Could you return every line of the material that contains the word "title"?
────
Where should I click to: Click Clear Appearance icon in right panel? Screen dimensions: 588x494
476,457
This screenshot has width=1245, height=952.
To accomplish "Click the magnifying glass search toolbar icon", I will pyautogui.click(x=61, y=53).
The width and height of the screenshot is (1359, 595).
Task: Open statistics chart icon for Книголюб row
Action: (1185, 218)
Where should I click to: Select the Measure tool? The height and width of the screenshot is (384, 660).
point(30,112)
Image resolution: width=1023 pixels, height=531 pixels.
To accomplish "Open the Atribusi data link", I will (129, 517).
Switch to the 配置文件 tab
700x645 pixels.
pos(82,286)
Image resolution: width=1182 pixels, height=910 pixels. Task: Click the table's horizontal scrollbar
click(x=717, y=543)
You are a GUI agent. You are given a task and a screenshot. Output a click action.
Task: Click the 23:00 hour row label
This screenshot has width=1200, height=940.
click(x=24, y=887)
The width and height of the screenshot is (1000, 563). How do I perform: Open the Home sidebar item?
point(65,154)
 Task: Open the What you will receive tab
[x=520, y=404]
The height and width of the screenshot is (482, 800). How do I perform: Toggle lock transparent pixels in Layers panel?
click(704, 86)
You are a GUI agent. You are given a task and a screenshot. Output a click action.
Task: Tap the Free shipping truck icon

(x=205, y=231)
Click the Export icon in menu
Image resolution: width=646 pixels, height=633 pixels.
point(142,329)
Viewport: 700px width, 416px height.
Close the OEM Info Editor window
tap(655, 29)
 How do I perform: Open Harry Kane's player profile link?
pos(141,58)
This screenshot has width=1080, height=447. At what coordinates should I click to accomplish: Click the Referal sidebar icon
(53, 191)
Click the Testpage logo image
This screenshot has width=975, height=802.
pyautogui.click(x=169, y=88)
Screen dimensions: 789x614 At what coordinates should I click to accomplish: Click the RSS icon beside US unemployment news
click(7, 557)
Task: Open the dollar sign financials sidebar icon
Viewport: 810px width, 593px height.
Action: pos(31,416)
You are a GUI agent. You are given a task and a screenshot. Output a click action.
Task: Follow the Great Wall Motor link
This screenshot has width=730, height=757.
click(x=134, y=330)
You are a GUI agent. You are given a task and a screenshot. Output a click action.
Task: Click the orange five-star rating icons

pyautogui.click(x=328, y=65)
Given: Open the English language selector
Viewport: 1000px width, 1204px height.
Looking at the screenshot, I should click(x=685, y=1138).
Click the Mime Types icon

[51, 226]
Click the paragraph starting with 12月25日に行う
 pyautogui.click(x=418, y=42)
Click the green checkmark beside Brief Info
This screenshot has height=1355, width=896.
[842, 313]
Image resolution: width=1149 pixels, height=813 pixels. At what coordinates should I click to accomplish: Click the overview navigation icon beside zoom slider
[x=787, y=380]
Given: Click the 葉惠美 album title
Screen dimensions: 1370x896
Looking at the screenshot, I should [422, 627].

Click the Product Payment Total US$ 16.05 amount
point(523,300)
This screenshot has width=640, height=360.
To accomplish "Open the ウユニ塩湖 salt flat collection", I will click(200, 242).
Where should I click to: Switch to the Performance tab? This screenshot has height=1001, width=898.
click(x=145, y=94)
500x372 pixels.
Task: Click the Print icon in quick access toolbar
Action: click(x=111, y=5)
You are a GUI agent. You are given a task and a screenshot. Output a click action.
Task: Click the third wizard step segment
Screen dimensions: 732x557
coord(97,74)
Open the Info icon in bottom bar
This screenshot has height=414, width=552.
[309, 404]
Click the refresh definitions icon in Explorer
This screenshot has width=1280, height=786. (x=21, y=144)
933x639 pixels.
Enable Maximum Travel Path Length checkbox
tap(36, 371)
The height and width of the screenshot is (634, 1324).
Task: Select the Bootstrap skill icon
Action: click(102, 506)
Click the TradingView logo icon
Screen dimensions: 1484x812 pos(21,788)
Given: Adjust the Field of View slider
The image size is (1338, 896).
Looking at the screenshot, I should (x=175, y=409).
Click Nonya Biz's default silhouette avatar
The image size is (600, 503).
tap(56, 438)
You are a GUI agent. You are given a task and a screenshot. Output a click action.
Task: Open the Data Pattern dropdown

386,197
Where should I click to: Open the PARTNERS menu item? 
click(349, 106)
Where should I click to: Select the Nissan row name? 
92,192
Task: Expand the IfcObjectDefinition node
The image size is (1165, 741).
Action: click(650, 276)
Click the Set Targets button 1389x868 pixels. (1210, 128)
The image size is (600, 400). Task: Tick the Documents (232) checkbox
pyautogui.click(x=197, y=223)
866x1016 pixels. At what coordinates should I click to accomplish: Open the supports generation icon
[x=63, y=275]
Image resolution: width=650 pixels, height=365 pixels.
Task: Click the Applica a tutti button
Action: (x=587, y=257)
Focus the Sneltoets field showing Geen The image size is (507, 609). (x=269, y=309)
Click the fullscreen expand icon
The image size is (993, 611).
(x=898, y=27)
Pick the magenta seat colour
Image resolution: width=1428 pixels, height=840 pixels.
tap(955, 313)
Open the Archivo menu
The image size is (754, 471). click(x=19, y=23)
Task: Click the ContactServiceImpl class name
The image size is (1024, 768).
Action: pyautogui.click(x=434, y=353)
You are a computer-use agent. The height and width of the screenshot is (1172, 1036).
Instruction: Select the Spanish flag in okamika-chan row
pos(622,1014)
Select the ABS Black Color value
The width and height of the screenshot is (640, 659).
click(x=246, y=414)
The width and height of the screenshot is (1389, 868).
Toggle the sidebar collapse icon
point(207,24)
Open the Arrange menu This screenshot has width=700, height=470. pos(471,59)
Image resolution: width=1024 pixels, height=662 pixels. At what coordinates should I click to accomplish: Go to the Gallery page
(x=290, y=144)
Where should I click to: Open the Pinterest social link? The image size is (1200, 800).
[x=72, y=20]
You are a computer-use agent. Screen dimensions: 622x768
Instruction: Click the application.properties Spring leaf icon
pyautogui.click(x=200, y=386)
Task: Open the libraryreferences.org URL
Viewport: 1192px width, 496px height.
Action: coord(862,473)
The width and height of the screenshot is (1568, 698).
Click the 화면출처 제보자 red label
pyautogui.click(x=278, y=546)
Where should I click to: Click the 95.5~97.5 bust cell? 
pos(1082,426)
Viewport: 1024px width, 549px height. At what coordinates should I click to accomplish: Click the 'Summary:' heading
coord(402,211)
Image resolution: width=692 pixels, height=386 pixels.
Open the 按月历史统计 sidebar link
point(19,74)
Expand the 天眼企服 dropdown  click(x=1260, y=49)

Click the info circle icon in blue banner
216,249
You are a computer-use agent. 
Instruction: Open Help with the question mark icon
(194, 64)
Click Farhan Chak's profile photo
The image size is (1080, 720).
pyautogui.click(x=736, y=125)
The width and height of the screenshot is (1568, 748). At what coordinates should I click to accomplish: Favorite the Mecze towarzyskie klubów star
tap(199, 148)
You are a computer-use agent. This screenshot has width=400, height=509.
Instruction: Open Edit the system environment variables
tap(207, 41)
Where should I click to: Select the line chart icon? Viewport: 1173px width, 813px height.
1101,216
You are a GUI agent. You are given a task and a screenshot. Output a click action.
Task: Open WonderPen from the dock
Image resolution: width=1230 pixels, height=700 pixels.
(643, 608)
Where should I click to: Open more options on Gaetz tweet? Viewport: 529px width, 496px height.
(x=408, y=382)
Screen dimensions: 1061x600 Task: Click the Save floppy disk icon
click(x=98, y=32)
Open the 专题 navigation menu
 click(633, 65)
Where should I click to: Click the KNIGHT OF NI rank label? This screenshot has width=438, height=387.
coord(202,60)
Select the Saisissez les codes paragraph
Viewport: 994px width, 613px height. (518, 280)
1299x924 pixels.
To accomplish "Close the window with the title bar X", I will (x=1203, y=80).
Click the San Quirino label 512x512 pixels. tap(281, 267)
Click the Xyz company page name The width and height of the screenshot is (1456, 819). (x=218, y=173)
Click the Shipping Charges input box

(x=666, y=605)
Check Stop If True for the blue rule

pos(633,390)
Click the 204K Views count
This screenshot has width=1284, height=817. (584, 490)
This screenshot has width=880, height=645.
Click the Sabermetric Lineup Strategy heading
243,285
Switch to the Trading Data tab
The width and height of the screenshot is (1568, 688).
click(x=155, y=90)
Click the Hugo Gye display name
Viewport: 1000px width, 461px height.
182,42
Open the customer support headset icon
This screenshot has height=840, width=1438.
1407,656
────
• **EXERCISE SOLUTION**
Given: Click the 葉惠美 album title
To accomplish "Close the window with the title bar X", I will (x=1203, y=80).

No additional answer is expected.